(Extracted material Opens)

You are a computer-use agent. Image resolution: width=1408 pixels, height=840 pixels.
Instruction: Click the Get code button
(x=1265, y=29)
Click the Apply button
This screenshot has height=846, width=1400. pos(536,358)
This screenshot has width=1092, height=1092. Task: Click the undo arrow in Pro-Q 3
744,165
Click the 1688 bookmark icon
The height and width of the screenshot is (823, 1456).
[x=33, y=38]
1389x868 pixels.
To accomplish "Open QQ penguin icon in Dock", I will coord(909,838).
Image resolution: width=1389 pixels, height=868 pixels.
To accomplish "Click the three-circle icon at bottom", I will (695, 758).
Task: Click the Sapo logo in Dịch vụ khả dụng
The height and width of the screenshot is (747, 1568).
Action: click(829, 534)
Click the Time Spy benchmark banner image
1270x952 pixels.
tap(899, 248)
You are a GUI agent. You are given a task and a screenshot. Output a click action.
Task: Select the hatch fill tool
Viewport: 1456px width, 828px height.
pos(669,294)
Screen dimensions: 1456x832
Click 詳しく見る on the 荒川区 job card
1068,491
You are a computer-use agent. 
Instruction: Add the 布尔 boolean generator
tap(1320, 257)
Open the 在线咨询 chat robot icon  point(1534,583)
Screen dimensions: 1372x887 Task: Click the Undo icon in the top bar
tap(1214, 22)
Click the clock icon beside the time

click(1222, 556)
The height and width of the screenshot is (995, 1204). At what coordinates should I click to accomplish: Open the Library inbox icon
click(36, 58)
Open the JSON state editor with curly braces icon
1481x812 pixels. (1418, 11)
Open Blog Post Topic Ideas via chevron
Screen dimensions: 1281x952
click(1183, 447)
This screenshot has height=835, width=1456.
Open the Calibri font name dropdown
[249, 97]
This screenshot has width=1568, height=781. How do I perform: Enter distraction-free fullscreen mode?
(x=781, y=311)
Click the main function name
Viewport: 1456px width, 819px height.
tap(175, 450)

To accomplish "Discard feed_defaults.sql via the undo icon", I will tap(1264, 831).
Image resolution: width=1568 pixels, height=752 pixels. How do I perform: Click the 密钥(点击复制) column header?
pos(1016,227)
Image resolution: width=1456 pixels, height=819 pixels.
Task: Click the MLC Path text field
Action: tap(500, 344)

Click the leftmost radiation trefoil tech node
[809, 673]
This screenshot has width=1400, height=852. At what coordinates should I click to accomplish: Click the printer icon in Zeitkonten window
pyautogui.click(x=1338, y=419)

(Extracted material Closes)

» **Your objective**:
For each line of the data that includes the word "computer", return a copy of it.

» **Problem solution**:
You are a computer-use agent. Image resolution: width=1408 pixels, height=840 pixels.
You are a computer-use agent. 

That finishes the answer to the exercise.